13 janvier 2012 / 16:38 / dans 6 ans

Les 'périphériques' soufflent, le marché du crédit en profite

par Raoul Sachs

PARIS (Reuters) - La pression sur les taux de l‘Italie et de l‘Espagne, les deux pays de la zone euro actuellement dans l‘oeil du cyclone, s‘est nettement desserrée cette semaine, ce qui a conforté la reprise du marché du crédit qui voit les émetteurs privés affluer depuis le début janvier, après un long silence.

Toutefois, la durée de l‘embellie fait question d‘autant que, selon une source européenne de haut rang, Standard & Poor’s s‘apprêtait à dégrader vendredi soir les notes de crédit de plusieurs pays de la zone euro, mais pas celles de l‘Allemagne et des Pays-Bas. Plusieurs médias français citaient de leur côté une source gouvernementale selon laquelle la note de la France serait bien dégradée par S&P.

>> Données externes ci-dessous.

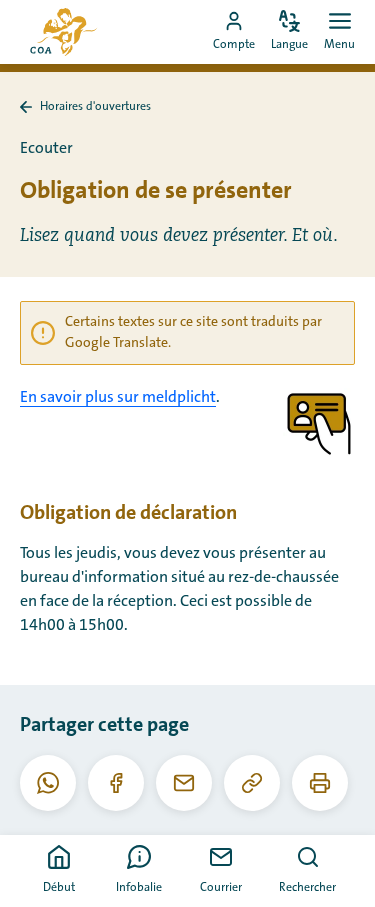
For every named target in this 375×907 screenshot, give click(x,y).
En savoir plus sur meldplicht (118, 397)
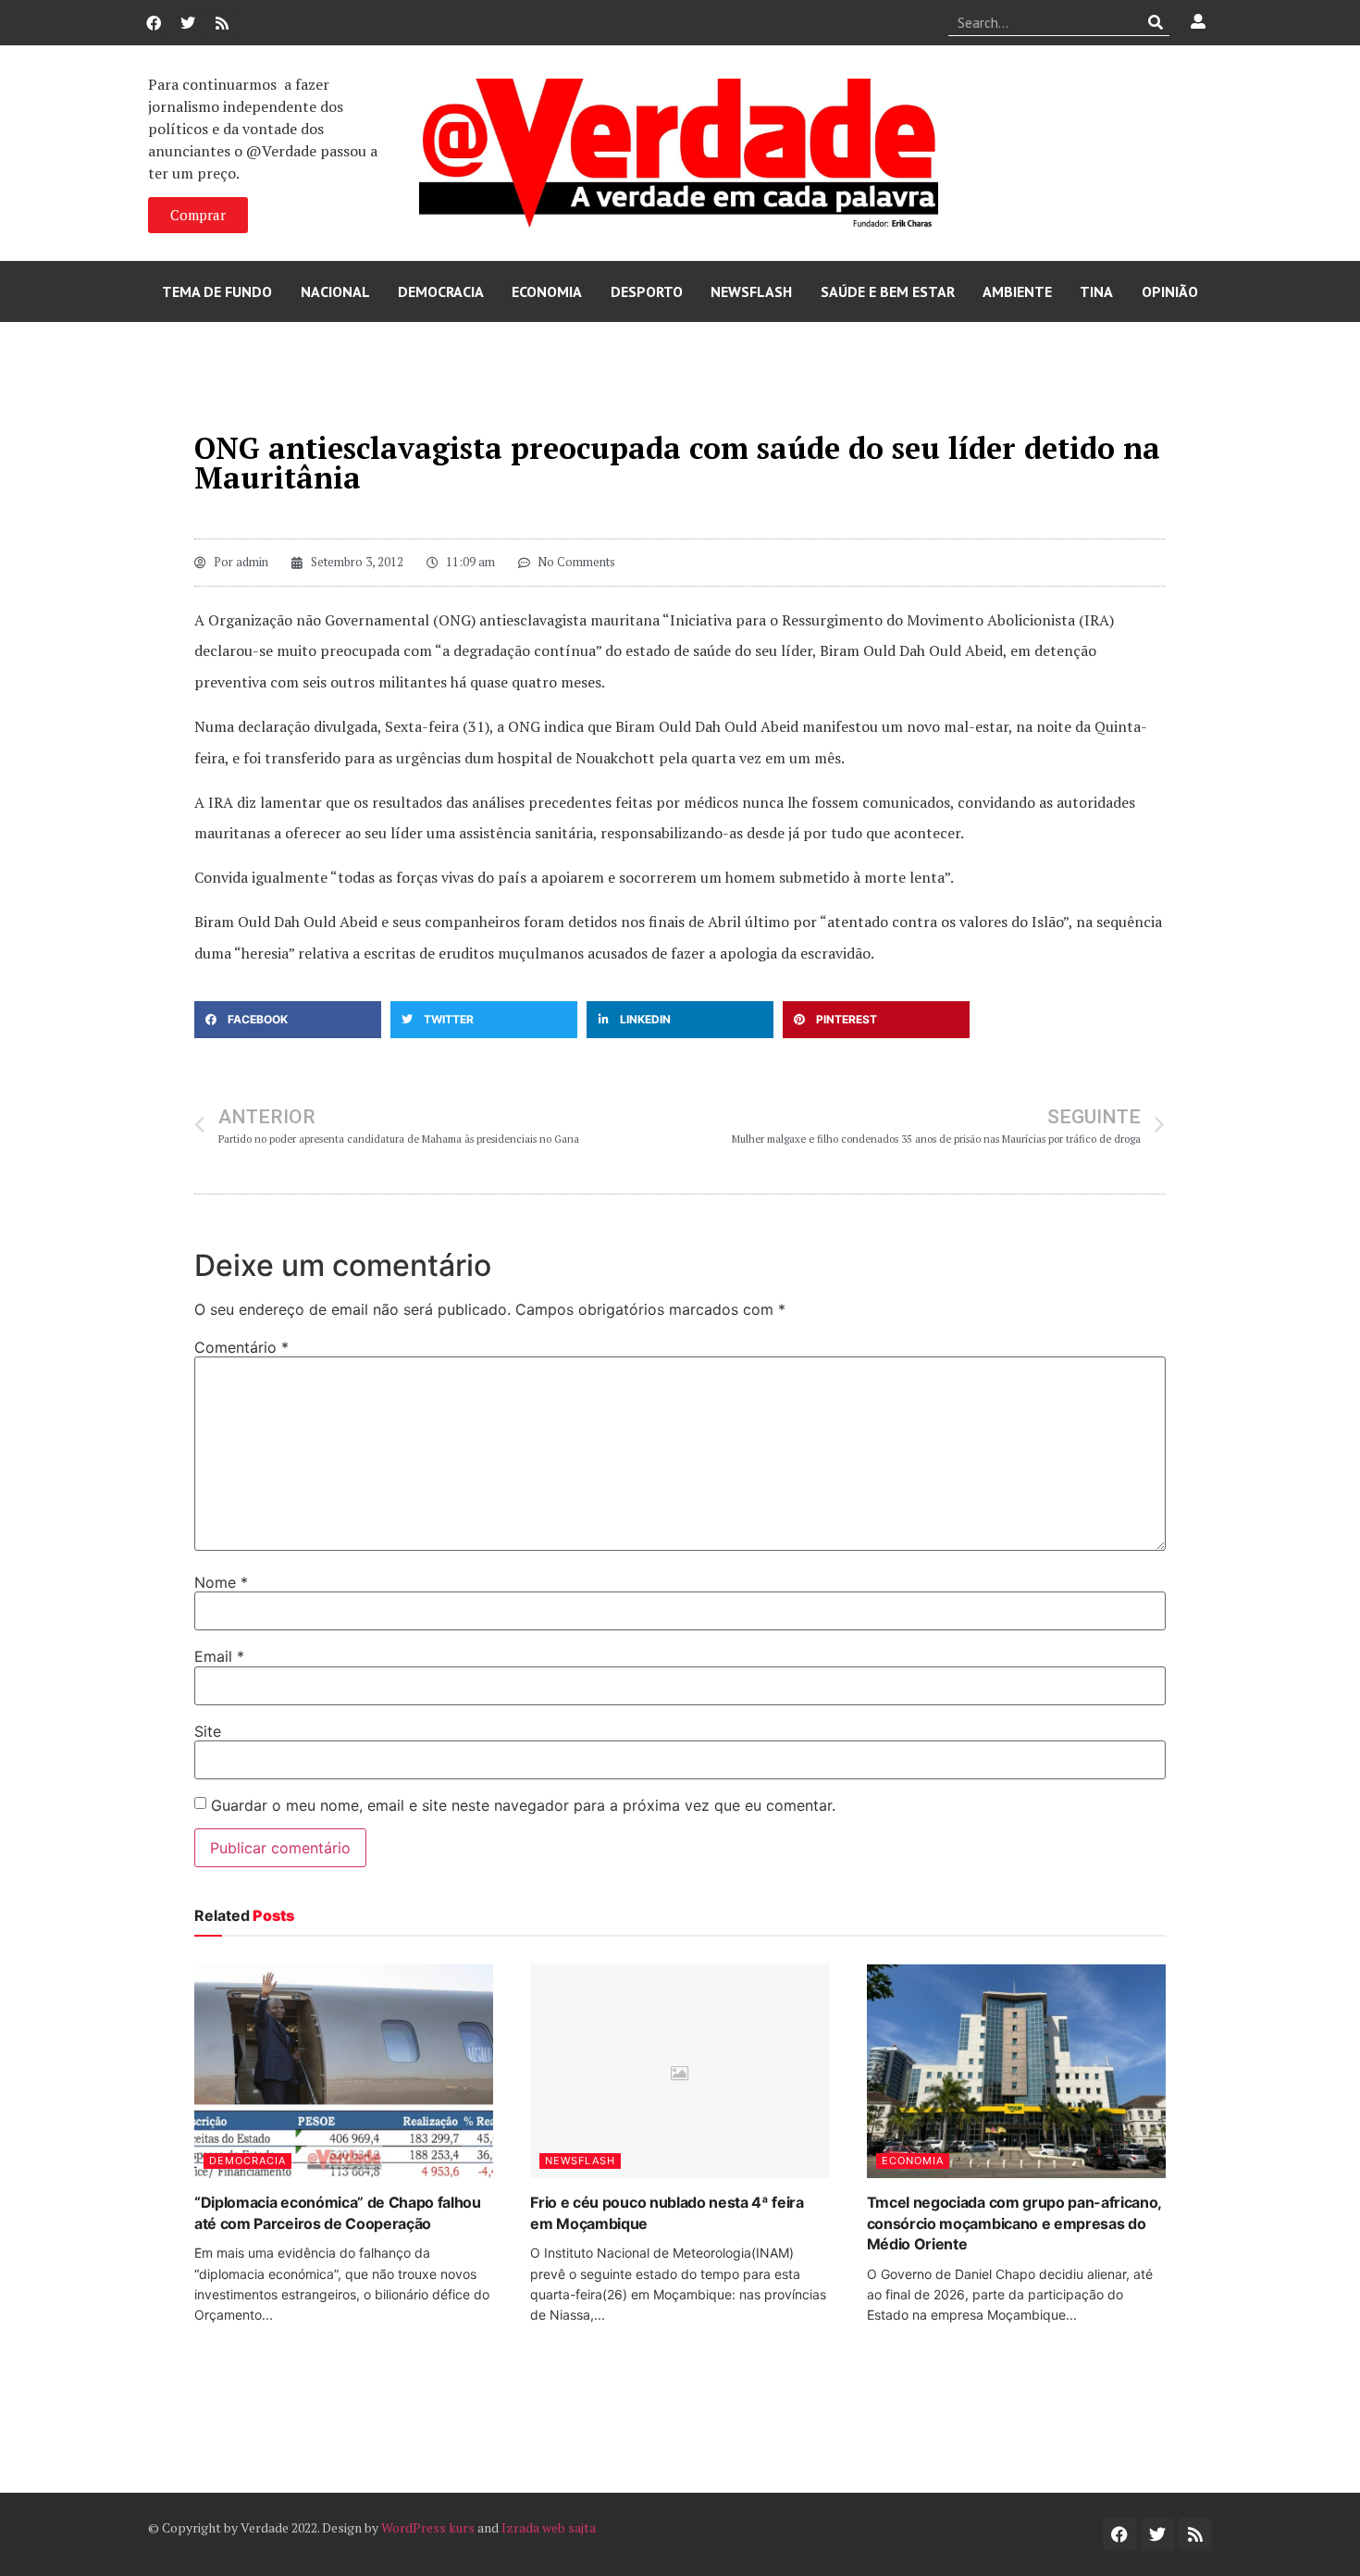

La France perdrait ainsi son triple A et l‘Allemagne le conserverait. Cela s‘est traduit par une légère tension sur le rendement de l‘emprunt d‘Etat français à 10 ans, qui est passé de 3,05% en début d‘après-midi à 3,09% vers 17h00, mais contre 3,27% mardi.

Plusieurs professionnels soulignent qu‘une dégradation de la note de la France est déjà intégrée dans les cours.

En attendant que S&P mette à exécution des menaces qu‘elle a formulées en décembre, un signe de changement à l’égard des Etats ‘périphériques’ de la zone euro s‘est matérialisé par l‘arrivée pour la première fois depuis plusieurs semaines d‘un émetteur privé d‘un de ces pays sur le marché du crédit.

Le groupe pétrolier espagnol Repsol, noté Baa1 par Moody‘s, BBB par Standard & Poor’s et BBB+ par Fitch, a ainsi levé 750 millions d‘euros d‘obligations 4,875% 2019 avec une prime d’émission de 22 points de base. Le carnet a atteint 2,4 milliards d‘euros en 45 minutes, selon les chefs de file de l’émission.

L‘action de la Banque centrale européenne, en particulier son opération de refinancement sans limite de montant des banques de la zone euro pour une durée de trois ans, et le succès d‘adjudications italiennes et espagnoles cette semaine, ont largement contribué à détendre l‘ambiance.

MUR DE DETTE ET MONTAGNE DE CASH

Le rendement du BTP italien à 10 ans, qui dépassait les 7% mardi encore, est tombé à 6,68% vendredi après une adjudication à trois ans dont le taux de couverture (1,36) témoignait d‘une prudence des investisseurs. Toutefois, le Trésor italien a levé 4,75 milliards d‘euros, au taux moyen de 4,63% contre 5,62% en décembre.

Dans le même temps, le Bund allemand à 10 ans, benchmark de la zone euro, s‘est détendu de 11 points de base à 1,77% et se rapprochait de ses plus bas historiques (1,69% en septembre).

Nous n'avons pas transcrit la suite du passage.